Figure S2.

syp mutants created by CRISPR method in this study. (A) For syp-5 gene editing, syp-5(cac1) (asterisk) is an Indel frameshift mutation that occurs downstream of the initiation codon within the first exon and creates a putative 16-aa protein product. Thus, this mutant was considered to be a null mutant, which was also confirmed by SYP-5 immunostaining in Fig. S5 B. syp-5::gfp (cac4) (black arrowhead) was created by inserting the coding sequences of the 4-aa linker “GGSG” and the GFP protein before the stop codon. In syp-5(delC)(cac27) mutant allele, a 1,397-bp genome sequence (red line) was deleted to remove a SYP-5 C-terminal IDR region that contains a CIE cluster. In the syp-5(syp-6 C)(cac34) mutant, a 2,512-bp syp-5 genomic sequence (green line) that encodes the C-terminal 162-aa region was replaced by a 1,160-bp syp-6 genomic sequence that encodes the SYP-6 C-terminal 291-aa region. In the syp-5(14K)(cac43) mutant, point mutations for 14 aa within the SYP-5 C-terminal region were introduced into the syp-5 genome sequence (within the blue line region). (B) For syp-6 gene editing, syp-6(cac3) contained a 2,068-bp deletion mutation, removing the majority of the gene sequence (red line) and resulting in a frameshift of the remaining coding sequence, and this mutant was thus considered a null mutant. syp-6(cac5) (black arrowhead) was created by inserting the coding sequences of the 4-aa linker “GGSG” and GFP protein before the stop codon.

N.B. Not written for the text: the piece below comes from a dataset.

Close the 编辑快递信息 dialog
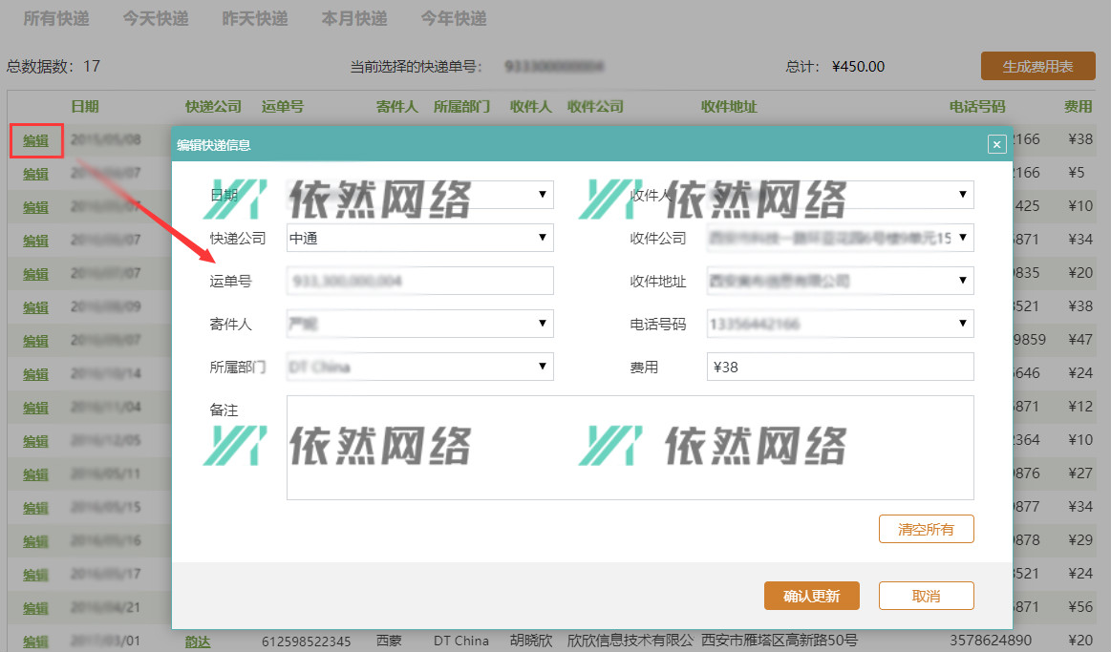Viewport: 1111px width, 652px height. (996, 144)
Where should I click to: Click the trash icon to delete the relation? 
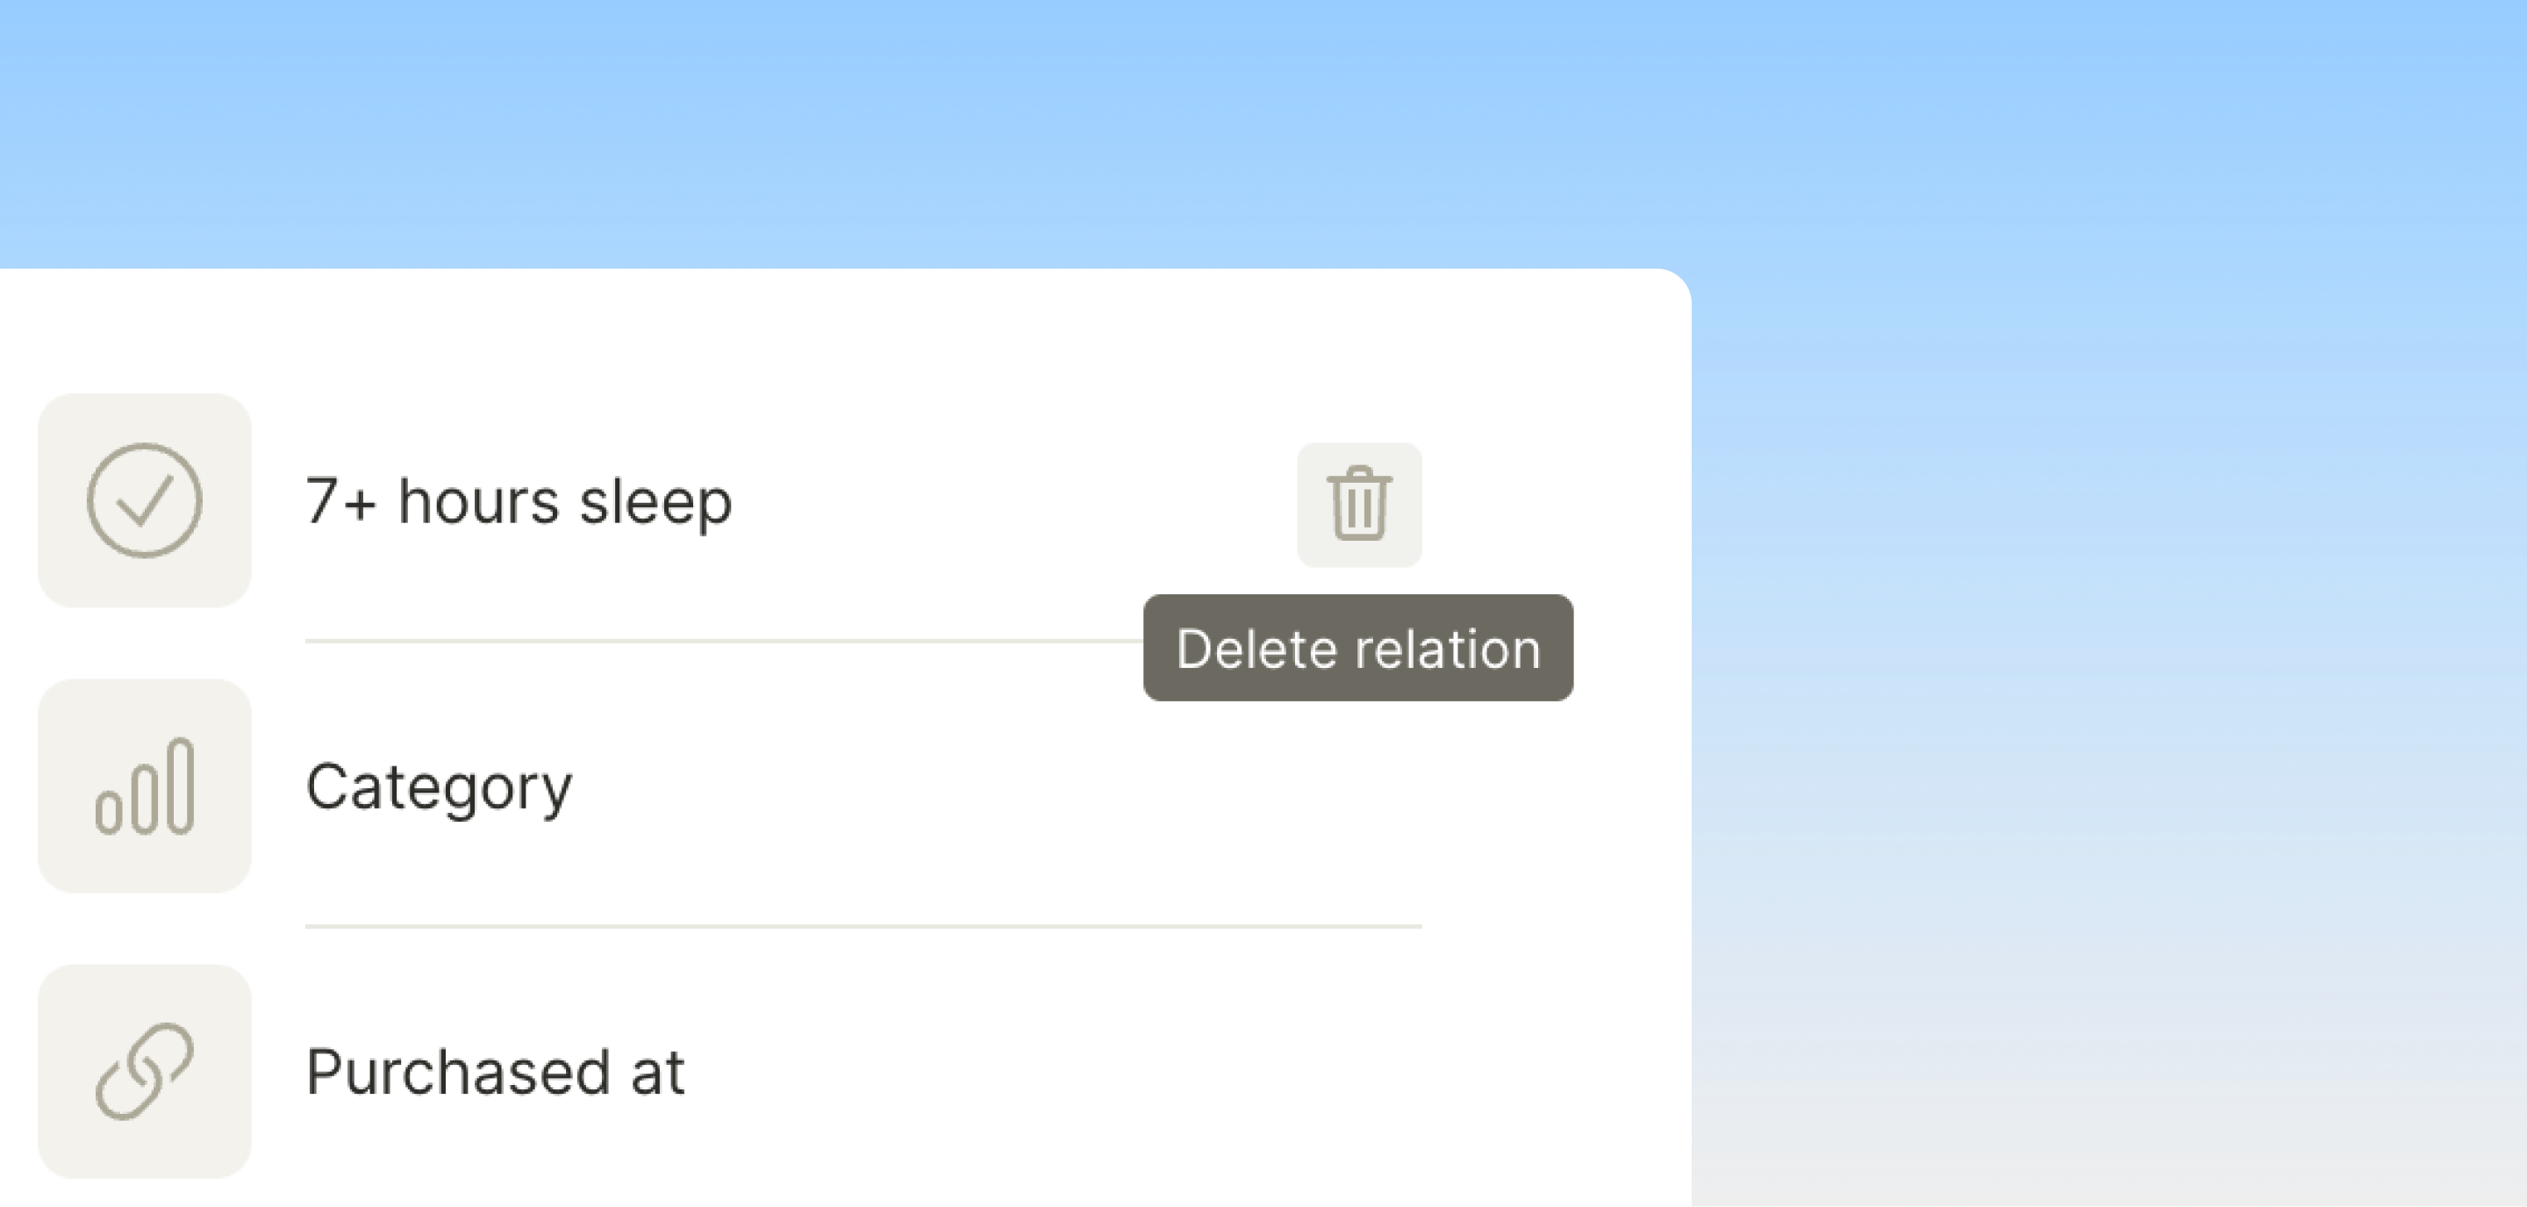[x=1359, y=503]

Green line indicates the region used to replace syp-5 sequence in the syp-5(syp-6 C) mutant. (C) For the syp-4(22K)(cac42) mutant, point mutations of 22 aa within the SYP-4 C-terminal IDR region were introduced into a 544-bp region in the syp-4 genome sequence (blue line). (D) Plate phenotype analysis for the listed genotypes.